Mas a existência do movimento da igualdade de fertilidade destaca os problemas inerentes a uma doutrina liberal que promete auto-realização, ao mesmo tempo em que negligencia as formas em que somos interdependentes: ligados uns aos outros como membros da sociedade, em vez de indivíduos que flutuam livremente. Estes ativistas estão determinados a buscar uma forma de liberdade que não se importa com as restrições impostas pela realidade material. Mas não há como (ainda) gerar bebês em garrafas. O projeto deles é individualista, mas não é algo que os indivíduos possam realizar sozinhos. Então, para obter o que eles querem, eles têm que exigir que outras pessoas dêem a eles.

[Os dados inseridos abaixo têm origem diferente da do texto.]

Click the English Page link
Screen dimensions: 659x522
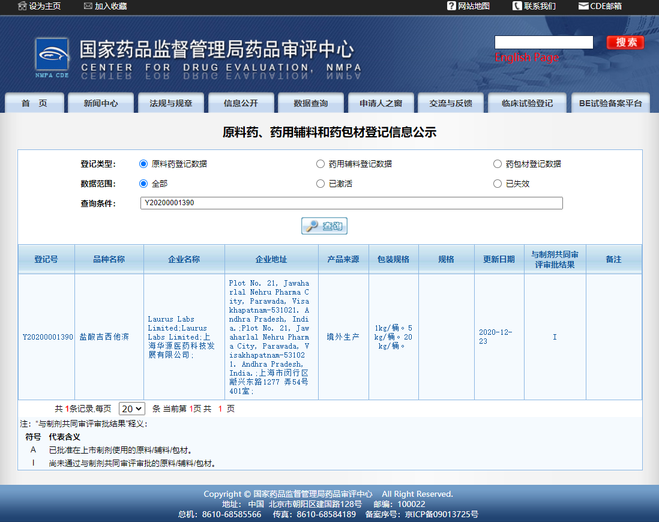click(x=527, y=57)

E estas outras pessoas se tornam então invisíveis. Os ativistas da igualdade de fertilidade nos pedem para esquecer a existência da mulher que — apesar de toda a tecnologia sofisticada utilizada para a concepção e implantação — faz o mesmo que qualquer mãe faz, e fizeram por um bilhão de anos. Uma tarefa de baixa tecnologia, ainda misteriosa, que mais ninguém pode executar, por mais que queira. Porque, como as mulheres usadas pela indústria de sub-rogação de útero sabem muito bem, “a biologia é real, a biologia existe.” 

Por mais que insistamos no contrário.


Louise Perry é uma escritora freelancer e militante contra a violência sexual.


Notas:

*‘surrogate mother’ no original. Aqui a ‘barriga’ em ‘bariga de aluguel’ nunca nem fez referência à essa mulher, a mãe com útero sub-rogado.